> [Listed entries]:
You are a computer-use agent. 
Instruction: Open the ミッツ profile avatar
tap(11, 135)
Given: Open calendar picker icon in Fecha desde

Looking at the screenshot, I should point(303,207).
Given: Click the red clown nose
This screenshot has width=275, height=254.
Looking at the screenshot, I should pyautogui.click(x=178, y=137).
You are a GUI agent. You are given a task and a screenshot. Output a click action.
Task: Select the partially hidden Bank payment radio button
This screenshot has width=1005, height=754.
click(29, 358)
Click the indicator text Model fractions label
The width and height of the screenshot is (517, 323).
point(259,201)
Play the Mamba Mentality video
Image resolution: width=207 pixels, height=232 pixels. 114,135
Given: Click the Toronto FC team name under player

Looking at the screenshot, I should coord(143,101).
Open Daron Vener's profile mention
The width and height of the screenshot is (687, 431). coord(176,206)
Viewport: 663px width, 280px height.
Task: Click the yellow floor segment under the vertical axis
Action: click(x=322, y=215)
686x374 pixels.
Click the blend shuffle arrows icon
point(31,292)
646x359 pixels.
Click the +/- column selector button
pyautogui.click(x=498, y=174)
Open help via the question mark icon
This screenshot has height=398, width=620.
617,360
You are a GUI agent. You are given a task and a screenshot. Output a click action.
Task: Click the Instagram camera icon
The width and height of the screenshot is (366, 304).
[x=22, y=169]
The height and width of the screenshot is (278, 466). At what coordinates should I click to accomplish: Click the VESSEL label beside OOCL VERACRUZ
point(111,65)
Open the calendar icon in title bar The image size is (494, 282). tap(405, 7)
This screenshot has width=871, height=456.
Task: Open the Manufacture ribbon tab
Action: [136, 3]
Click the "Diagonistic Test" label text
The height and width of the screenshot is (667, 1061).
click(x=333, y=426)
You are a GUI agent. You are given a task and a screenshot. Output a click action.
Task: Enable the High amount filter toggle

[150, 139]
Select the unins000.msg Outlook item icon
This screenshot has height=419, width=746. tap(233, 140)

> [Task directions]: From the records above, return each line that includes "text".

> [Answer to the problem]:
Click the indicator text Model fractions label
Click the "Diagonistic Test" label text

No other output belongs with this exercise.